Setting up cgroups for the Dgraph

Control groups, or cgroups, is a Linux kernel feature that enables you to allocate resources like CPU time and system memory to specific processes or groups of processes. If you need to host the Dgraph on nodes running Spark, you must use cgroups to ensure sufficient resources are available to it.

Warning: Because the Dgraph and Spark are both memory-intensive processes, hosting them on the same nodes is not recommended and should only be done if absolutely necessary. Although you can use the --memory-limit flag to set Dgraph memory consumption, Spark isn't aware of this and will continue to use as much memory as it needs, regardless of other processes.

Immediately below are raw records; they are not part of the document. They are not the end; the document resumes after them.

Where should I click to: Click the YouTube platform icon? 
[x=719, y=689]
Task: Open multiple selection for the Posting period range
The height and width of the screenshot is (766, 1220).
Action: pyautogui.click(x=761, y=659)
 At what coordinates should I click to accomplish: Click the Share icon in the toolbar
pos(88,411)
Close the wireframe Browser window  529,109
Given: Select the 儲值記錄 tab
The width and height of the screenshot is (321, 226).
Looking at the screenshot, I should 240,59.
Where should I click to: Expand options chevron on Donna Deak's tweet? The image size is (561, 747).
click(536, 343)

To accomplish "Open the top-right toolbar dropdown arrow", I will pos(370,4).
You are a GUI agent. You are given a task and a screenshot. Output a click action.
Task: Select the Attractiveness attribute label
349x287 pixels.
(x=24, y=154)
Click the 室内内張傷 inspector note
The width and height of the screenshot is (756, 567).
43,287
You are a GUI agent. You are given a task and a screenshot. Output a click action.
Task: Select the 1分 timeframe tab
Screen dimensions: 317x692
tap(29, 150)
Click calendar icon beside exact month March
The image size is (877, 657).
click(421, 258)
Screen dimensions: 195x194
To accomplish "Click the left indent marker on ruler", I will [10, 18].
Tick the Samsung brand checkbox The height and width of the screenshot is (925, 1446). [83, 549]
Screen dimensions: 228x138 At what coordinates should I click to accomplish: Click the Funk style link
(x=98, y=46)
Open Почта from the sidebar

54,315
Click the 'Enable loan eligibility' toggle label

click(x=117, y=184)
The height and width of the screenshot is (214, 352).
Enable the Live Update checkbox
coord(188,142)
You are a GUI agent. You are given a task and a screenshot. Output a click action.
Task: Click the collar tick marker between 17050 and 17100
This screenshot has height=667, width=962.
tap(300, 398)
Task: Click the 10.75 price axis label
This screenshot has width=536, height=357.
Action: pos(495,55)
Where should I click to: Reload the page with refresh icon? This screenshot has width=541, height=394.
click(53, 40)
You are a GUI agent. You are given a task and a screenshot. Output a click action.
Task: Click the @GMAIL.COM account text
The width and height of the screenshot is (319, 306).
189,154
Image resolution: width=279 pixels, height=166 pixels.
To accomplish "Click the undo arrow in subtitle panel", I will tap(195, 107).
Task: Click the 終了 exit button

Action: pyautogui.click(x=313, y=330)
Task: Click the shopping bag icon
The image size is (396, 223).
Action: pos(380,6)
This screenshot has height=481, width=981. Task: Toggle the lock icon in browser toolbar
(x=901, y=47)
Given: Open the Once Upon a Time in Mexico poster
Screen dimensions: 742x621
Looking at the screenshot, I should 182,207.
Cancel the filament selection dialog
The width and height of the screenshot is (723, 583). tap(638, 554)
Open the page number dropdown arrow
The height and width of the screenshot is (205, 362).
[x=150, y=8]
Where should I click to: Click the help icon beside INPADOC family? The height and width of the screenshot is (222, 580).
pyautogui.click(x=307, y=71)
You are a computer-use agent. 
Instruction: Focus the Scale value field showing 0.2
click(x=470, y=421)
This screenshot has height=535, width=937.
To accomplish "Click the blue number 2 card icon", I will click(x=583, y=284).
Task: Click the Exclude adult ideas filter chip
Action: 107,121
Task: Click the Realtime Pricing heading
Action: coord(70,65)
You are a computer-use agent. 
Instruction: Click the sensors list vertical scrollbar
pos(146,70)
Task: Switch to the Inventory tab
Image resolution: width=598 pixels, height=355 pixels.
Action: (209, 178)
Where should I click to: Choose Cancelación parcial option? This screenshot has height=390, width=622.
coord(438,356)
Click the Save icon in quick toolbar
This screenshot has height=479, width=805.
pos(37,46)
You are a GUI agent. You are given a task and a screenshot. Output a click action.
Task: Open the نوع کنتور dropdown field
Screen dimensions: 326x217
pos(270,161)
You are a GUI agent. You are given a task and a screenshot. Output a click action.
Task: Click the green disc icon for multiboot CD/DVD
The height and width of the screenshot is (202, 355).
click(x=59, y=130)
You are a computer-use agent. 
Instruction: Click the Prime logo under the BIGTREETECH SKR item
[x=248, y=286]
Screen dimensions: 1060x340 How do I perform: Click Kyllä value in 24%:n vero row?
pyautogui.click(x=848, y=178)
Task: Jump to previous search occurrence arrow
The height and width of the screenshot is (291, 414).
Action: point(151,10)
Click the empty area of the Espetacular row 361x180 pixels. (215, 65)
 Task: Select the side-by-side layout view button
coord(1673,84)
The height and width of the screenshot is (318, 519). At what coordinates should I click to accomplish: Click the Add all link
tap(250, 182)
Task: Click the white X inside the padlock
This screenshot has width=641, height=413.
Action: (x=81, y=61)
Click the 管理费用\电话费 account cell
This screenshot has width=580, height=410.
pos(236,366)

To do this, you must enable cgroups in Hadoop and create one for YARN to limit the CPU percentage and amount of memory it can consume. Then, create a separate cgroup for the Dgraph to allocate appropriate amounts of memory and swap space to it.

To set up cgroups:

  1. If your system doesn't currently have the libcgroup package, install it as root.
    This creates /etc/cgconfig.conf, which configures cgroups.
  2. Enable the cgconfig service to run automatically:
    chkconfig cgconfig on
  3. Create a cgroup for YARN. This must be done within Hadoop. For instructions, refer to the documentation for your Hadoop distribution.
    The YARN cgroup should limit the amounts of CPU and memory allocated to all YARN containers. The appropriate limits to set depend on your system and the amount of data you will process. At a minimum, you should reserve the following for the Dgraph:
    • 10GB of RAM
    • 2 CPU cores
    The number of CPU cores YARN is allowed to use must be specified as a percentage. For example, on a quad-core machine, YARN should only get two of cores, or 50%. On an eight-core machine, YARN could get up to four of them, or 75%. When setting this amount, remember that allocating more cores to the Dgraph will boost its performance.
  4. Create a cgroup for the Dgraph by adding the following to cgconfig.conf:
    # Create a Dgraph cgroup named "dgraph"
    group dgraph {
        # Specify which users can edit this group
        perm {
            admin {
                uid = $BDD_USER;
            }
            # Specify which users can add tasks for this group
            task {
                uid = $BDD_USER;
            }
        }
        # Set the memory and swap limits for this group
        memory {
            # Set memory limit to 10GB
            memory.limit_in_bytes = 10000000000;
    
    
            # Set memory + swap limit to 12GB
            memory.memsw.limit_in_bytes = 12000000000;
        }
    }
    Where $BDD_USER is the name of the bdd user.
    Note: The values given for memory.limit_in_bytes and memory.memsw.limit_in_bytes above are the absolute minimum requirements. You should use higher values, if possible.
  5. Restart cfconfig to enable your changes.